Aflatoxicosis- A Silent Nuisance to Poultry Industry

Aflatoxicosis is one of the most distressing disease among both livestock and poultry caused by ingestion of contaminated feed with aflatoxins from toxigenic fungus, mainly Aspergillus spp. Aflatoxicosis is a medical condition characterized by fatty and enlarged liver, jaundice, bile duct proliferation, oedema, sudden liver failure and ultimately death (death within 24 hours of consumption of aflatoxin contaminated maize/feed is possible). Aflatoxins are commonly produced by toxigenic strains of Aspergillus flavus, Aspergillus parasiticus and Aspergillus nominus on maize, peanuts, soybeans, cottonseed, sorghum and other foods ( even in figs, tree nuts, spices) either in the field or during storage when moisture content and temperature are sufficiently high for the mould growth. Although many other species and strains of Aspergillus possess aflatoxigenic abilities, usually A. flavus contamination in food items is more frequently associated with aflatoxins. The name of the toxin was designated aflatoxin from its production by A. flavus (Aspergillus flavus toxinA-fla-toxin). Earlier recognized “mouldy corn toxicosis”, “poultry haemorrhagic syndrome” and “Aspergillus toxicosis”, may have been caused by aflatoxins. The discovery of acute dietary aflatoxin toxicity came with unknown disease named Turkey ‘X’ in England in 1960 with large number of deaths of turkey poults linked to peanut meal contaminated with aflatoxins.
Aflatoxicosis occurs in many parts of the world and affects growing poultry ,ducklings and turkey poults whereas among animals, mostly young pigs, pregnant sows, calves and dogs are the sufferers. Adult cattle, sheep and goats are relatively resistant to the acute form of the disease but are susceptible if toxic diets are fed over long periods. Contrary to long-term exposure to aflatoxins (AFs) where adverse health outcomes occur over time, dietary exposure to AFs exceeding 200 μg/kg in the short term can also be fatal for aflatoxicosis. Experimentally, all species of animals tested have shown some degree of susceptibility towards it. Dietary levels of aflatoxin (in ppb) generally tolerated are ≤30 in poultry.
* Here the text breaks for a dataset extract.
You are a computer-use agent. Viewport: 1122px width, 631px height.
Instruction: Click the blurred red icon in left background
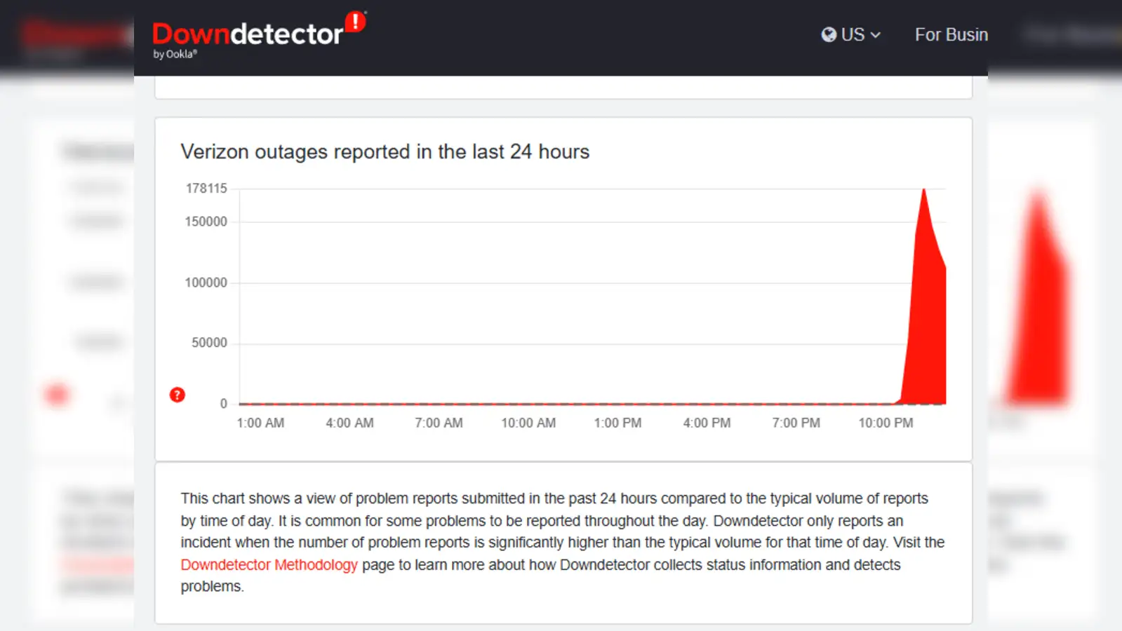[x=57, y=395]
Aflatoxins are cancer-causing and immunosuppressive that are associated with reduced weight gain and feed efficiency with occasional sudden deaths. Aflatoxins B1, B2, G1 and G2 are the major toxins among 16 structurally related toxins, named according to their blue or green fluorescence under UV. A. flavus produces AFB1 and AFB2 and A. parasiticus produces all the four major aflatoxins. AFB1 is produced by all the aflatoxin-positive strains and is the most hazardous, mutagenic and potent hepatocarcinogenic agent. In fact, is the most prevalent worldwide. Other known aflatoxin producers include A. nominus, A. bombycis, A. pseudotamartii and A. ochraceoroseus among the aspergilli and Emericella venezuelensis. These compounds are highly substituted coumarins and at least 18 closely related toxins are known. AFM1 is a hydroxylated product of AFB1 and it appears in milk, urine and faeces as a metabolic product in cattle and buffaloes fed on aflatoxin contaminated feed. Thus, is also of human food safety concern. AFL, AFLH1, AFQ1 and AFP1 are all derived from AFB1. AFB2 is the 2,3-dihydro form of AFB1. AFG2 is the 2,3-dihydro form of AFG1. The toxicity of the six most potent aflatoxins decreases in this given order: B1 > M1 > G1 > B2 > M2 > G2.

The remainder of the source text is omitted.